Show every line of the data where the word "Política" can be found.

_Dataset_:
- - - - -
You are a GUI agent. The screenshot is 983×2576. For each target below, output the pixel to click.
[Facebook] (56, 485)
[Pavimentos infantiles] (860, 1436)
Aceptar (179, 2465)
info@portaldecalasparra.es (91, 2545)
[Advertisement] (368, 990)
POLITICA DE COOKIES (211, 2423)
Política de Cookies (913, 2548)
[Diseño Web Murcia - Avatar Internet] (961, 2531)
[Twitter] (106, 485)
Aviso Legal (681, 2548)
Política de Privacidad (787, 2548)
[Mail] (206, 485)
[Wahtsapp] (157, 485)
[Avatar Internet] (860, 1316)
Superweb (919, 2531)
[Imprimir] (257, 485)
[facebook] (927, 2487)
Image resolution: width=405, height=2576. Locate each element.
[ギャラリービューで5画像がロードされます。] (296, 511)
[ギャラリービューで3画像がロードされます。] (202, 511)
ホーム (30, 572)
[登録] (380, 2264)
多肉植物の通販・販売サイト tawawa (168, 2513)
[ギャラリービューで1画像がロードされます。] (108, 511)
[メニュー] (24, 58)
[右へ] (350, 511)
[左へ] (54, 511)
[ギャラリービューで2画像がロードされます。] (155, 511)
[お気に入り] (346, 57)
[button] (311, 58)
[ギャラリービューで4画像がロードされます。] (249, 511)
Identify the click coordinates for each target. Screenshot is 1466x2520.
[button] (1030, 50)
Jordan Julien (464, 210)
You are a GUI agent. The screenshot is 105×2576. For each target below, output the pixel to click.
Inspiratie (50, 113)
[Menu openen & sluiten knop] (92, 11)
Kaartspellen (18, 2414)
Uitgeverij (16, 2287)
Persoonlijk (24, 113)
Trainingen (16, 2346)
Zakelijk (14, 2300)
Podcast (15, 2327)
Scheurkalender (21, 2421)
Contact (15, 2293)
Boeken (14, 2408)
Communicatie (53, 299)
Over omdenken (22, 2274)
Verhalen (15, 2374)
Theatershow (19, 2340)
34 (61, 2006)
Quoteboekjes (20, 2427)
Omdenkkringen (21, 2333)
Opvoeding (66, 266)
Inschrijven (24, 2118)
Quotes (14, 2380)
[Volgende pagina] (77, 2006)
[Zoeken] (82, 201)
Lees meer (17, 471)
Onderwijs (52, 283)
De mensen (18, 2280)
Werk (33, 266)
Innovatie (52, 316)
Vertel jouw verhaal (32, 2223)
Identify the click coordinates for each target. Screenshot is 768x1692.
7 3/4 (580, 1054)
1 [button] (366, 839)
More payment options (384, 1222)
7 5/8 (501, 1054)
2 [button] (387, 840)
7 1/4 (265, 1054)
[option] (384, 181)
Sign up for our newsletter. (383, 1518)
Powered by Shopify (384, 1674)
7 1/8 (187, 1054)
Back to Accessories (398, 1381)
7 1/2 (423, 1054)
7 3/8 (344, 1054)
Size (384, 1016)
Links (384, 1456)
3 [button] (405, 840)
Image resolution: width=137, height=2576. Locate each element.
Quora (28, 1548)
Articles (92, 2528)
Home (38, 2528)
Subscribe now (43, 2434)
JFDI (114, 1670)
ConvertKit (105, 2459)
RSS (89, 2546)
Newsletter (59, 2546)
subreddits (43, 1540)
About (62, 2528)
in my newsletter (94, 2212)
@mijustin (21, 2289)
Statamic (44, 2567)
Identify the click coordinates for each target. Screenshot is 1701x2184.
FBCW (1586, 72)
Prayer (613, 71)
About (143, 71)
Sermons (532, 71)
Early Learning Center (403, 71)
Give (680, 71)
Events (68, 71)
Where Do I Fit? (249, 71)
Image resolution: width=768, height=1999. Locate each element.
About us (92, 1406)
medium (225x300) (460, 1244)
- - - - -
_Output of the exercise_:
Política de Cookies (913, 2548)
Política de Privacidad (787, 2548)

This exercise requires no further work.